Aos desafios impostos pelas estruturas políticas e administrativas, há que somar as condições impostas pelo próprio mercado, desde logo aquelas que afetam um dos mais importantes fatores de produção: a mão de obra. “Temos falta de mão de obra em todos os setores. Teremos qualquer coisa como 5 milhões de população ativa, não temos população ativa para suprir as necessidades”, afirma o Presidente da CIP. Por isso, defende a continuidade da política iniciada pelo anterior executivo, através da criação de acordos bilaterais de circulação com países, desde logo com alguma afinidade cultural e linguística com Portugal. “Temos de ter captação de mão de obra através uma política de imigração económica”. Essa mesma escassez está a provocar uma subida generalizada dos salários no país, nota o responsável, com as empresas a entregarem à economia mais dois mil milhões de euros em massa salarial no primeiro trimestre de 2021, face ao período homólogo de 2019.
Temos de ser razoáveis e objetivos.
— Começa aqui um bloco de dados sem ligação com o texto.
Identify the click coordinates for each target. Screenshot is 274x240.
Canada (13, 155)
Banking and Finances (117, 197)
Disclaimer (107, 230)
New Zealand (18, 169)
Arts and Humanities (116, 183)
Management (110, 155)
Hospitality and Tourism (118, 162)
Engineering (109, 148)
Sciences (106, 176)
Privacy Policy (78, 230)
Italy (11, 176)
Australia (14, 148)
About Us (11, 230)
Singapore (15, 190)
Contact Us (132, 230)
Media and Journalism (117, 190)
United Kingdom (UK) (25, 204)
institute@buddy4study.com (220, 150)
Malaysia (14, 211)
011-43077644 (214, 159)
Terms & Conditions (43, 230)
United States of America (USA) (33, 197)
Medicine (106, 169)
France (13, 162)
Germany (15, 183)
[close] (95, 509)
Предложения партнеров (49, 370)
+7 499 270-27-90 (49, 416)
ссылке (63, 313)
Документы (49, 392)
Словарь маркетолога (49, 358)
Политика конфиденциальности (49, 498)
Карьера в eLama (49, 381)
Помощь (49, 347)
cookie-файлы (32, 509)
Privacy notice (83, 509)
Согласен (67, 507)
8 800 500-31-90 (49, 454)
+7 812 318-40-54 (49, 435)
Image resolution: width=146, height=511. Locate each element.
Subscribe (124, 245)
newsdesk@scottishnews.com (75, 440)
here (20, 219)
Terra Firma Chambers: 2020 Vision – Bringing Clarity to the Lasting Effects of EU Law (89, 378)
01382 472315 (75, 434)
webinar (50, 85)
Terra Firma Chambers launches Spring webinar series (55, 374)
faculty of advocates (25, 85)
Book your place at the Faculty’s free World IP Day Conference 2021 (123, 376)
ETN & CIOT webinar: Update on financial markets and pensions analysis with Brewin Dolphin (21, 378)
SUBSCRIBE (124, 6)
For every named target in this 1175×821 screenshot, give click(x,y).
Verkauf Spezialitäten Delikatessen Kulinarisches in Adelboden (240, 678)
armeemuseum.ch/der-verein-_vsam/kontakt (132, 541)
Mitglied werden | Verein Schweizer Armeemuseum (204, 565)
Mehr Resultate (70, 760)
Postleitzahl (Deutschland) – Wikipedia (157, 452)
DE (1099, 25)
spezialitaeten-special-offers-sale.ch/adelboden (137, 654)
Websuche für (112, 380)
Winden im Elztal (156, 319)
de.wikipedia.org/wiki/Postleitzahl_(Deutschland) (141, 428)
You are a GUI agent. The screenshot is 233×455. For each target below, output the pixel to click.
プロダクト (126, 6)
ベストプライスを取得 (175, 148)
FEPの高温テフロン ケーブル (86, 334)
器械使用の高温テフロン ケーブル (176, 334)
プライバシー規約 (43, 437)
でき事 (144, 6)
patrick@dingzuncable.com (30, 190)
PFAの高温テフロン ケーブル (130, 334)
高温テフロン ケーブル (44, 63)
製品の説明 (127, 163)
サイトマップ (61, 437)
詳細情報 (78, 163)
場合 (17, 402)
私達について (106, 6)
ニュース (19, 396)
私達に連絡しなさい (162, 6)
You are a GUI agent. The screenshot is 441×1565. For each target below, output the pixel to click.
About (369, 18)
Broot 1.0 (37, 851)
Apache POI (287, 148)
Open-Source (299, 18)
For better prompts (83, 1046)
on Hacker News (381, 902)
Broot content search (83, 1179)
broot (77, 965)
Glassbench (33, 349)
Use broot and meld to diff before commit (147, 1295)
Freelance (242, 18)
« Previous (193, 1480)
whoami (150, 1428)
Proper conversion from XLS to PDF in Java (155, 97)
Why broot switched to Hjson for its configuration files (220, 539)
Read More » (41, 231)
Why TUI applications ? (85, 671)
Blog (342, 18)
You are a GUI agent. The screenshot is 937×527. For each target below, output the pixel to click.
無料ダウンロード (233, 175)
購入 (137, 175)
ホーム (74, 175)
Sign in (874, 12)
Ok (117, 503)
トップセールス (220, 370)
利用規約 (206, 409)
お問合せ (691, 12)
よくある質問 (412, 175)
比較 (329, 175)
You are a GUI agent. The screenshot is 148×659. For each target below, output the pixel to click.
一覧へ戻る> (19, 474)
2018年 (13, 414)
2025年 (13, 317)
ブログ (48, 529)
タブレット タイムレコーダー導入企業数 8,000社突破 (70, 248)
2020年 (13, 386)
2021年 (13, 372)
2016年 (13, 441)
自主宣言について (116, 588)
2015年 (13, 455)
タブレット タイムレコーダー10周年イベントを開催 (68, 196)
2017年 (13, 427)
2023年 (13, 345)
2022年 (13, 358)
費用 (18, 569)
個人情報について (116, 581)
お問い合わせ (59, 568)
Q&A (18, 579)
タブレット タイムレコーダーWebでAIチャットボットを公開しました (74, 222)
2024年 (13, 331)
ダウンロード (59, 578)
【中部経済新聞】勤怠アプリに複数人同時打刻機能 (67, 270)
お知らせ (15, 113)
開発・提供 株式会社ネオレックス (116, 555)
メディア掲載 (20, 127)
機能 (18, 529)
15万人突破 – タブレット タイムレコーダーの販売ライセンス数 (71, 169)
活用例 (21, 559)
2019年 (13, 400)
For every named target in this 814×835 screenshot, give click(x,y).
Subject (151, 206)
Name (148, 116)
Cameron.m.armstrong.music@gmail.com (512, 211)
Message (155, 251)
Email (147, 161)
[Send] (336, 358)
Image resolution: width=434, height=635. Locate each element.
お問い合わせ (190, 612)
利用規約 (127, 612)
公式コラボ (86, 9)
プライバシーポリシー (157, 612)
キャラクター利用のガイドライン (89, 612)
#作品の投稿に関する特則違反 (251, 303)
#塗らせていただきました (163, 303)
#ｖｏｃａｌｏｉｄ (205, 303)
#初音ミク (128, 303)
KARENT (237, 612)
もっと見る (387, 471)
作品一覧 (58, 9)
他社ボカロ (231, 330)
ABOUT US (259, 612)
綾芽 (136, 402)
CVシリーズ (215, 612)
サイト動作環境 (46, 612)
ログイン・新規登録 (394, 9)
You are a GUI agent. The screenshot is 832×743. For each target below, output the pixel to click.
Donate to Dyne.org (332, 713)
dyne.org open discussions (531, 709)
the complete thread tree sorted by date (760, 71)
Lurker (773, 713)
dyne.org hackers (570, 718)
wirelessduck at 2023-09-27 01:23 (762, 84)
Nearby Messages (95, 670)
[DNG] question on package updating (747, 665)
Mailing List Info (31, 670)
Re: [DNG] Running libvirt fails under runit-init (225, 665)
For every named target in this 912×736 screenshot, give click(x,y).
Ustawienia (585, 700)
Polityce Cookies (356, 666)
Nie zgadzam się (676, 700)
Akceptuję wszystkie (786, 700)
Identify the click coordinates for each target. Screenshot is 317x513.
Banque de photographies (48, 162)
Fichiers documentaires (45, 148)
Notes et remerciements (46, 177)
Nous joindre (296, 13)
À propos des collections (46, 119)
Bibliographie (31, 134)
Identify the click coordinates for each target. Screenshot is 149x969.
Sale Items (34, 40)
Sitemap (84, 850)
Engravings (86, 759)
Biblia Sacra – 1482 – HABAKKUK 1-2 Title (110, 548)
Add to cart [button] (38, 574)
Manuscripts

Ouvir os sindicatos reivindicarem que os trabalhadores não podem perder poder de compra, no quadro internacional que vivemos… Temos custos de gás natural que subiram 500%.
António saraiva
António Saraiva descarta, no entanto, mais subidas salariais, por via da inflação: “Temos de ser razoáveis e objetivos. Ouvir os sindicatos reivindicarem que os trabalhadores não podem perder poder de compra, no quadro internacional que vivemos… Temos custos de gás natural que subiram 500%. As empresas estão a tentar incorporar isso, não refletindo nos preços dos seus produtos ou serviços, porque então a inflação dispararia. Estamos num momento em que todos temos de perder e todos temos de participar. E por isso o diálogo social é mais importante do que nunca”.